Ursache und Wirkung
Zu den aktuellen Protesten der Eltern und Schüler am Friedrich-Gymnasium Luckenwalde erklärt die hiesige Landtagsabgeordnete der LINKEN, Kornelia Wehlan:
Zu den aktuellen Protesten der Eltern und Schüler am Friedrich-Gymnasium Luckenwalde erklärt die hiesige Landtagsabgeordnete der LINKEN, Kornelia Wehlan:
Die Umsetzungen von Lehrern sind nicht neu und betreffen bei weitem auch nicht nur das Friedrich-Gymnasium in Luckenwalde. Sie sind Ausdruck einer verfehlten Bildungspolitik von SPD und CDU, wo seit Jahren sinkende Schülerzahlen mit der Kürzung von Lehrerstellen beantwortet werden. Seit 2004 wurden in Brandenburg 4.400 Lehrerstellen gekürzt und 198 öffentliche Schulen geschlossen. Dabei fehlt es dem Brandenburger Bildungssystem an Qualität. Knackpunkte sind die unzureichende Personalausstattung und eine chronische Unterfinanzierung. DIE LINKE im Landtag hat diese Probleme mit Anträgen für mehr Personal, Förder- und Teilungsunterricht, kleinere Klassen und eine größere Vertretungsreserve in den letzten Jahren mehrmals thematisiert. Unsere Vorschläge wurden abgelehnt. Aus Sicht der Landesregierung besteht nach wie vor ein Lehrerüberhang und deshalb sind die Stundenzuweisungen an die Schulen so eng bemessen und kommt es Jahr für Jahr zu Umsetzungen von Lehrern.

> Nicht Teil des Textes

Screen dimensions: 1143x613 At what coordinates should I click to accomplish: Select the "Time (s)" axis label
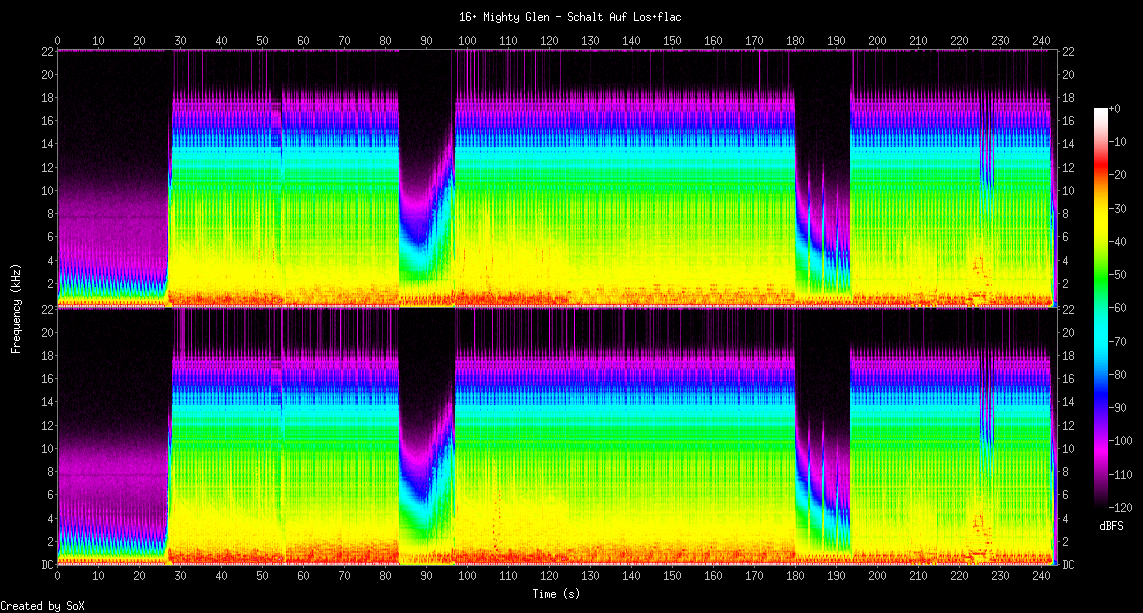(x=556, y=594)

DIE LINKE nimmt die aktuellen Probleme im Land zum Anlass, in der nächsten Landtagssitzung eine Aktuelle Stunde zum Thema „Mehr Qualität für Bildung – Umsteuern jetzt“ durchzuführen. Wir werden dabei unsere Vorschläge einbringen. Über eine Mündliche Anfrage an die Landesregierung werde ich auch das Thema Friedrich-Gymnasium ansprechen.